Le président camerounais Paul Biya aurait nommé son fils, Franck Emmanuel Biya, vice-président de la République et chef des forces armées
Cette nomination, confirmée par un décret officiel daté du 4 avril 2026, désigne également Franck Biya comme ministre délégué au ministère de la Défense, le plaçant ainsi au cœur de la structure sécuritaire du Cameroun.
Le document stipule : « M. Franck Emmanuel BIYA est nommé vice-président de la République du Cameroun »
Il est également précisé : « M. Franck Emmanuel BIYA est nommé chef des forces armées. »
Élargissant son rôle, le décret précise : « Le vice-président de la République, M. Franck Emmanuel BIYA, est également nommé ministre délégué au ministère de la Défense de la République du Cameroun. »
Citant des dispositions constitutionnelles et des lois sur la défense, la présidence a déclaré que les nominations avaient été effectuées conformément aux « exigences du service », ajoutant que le décret « sera enregistré, publié selon la procédure d’urgence et inséré au Journal officiel ».
Cette nouvelle survient quelques mois seulement après que Biya, âgé de 92 ans, a prêté serment pour un huitième mandat sans précédent à la suite d’une élection contestée qui a déclenché des manifestations à l’échelle nationale et attiré l’attention internationale.
Biya a obtenu 54 % des voix lors de l’élection, devançant le candidat de l’opposition, Issa Tchiroma Bakary, qui a recueilli 35 % des suffrages.
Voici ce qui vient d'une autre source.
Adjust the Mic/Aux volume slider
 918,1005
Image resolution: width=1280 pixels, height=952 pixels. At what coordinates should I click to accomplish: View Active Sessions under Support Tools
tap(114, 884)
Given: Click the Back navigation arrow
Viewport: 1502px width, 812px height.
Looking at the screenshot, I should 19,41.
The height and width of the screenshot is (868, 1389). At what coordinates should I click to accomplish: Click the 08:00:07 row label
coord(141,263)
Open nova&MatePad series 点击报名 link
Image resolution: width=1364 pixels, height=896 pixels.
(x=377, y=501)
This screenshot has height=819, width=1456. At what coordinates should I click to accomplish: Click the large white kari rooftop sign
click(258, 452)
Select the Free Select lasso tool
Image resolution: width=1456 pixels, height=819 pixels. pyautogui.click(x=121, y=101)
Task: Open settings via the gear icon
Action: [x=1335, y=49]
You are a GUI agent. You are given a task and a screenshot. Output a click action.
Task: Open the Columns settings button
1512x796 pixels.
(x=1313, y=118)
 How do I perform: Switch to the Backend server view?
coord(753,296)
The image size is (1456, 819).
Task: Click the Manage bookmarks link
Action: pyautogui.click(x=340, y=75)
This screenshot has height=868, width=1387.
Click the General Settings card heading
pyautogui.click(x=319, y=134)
Tchiroma Bakary a contesté les résultats, affirmant être le vainqueur légitime et accusant les autorités de fraude électorale, ce que le gouvernement dément.
Il a qualifié l’élection de « satisfaisante » et a félicité l’organisme électoral pour sa conduite, tout en félicitant les forces de sécurité d’avoir contenu les manifestations sans aborder les allégations de recours excessif à la force.
Le Conseil constitutionnel a rejeté plusieurs recours contestant les résultats, invoquant l’insuffisance de preuves ou l’absence de compétence.
Biya, qui dirige le Cameroun depuis 1982 après avoir succédé à l’ancien président Ahmadou Ahidjo, fait désormais face à de nouvelles critiques de la part de ses opposants qui l’accusent de renforcer son emprise sur le pouvoir par les voies politiques et militaires.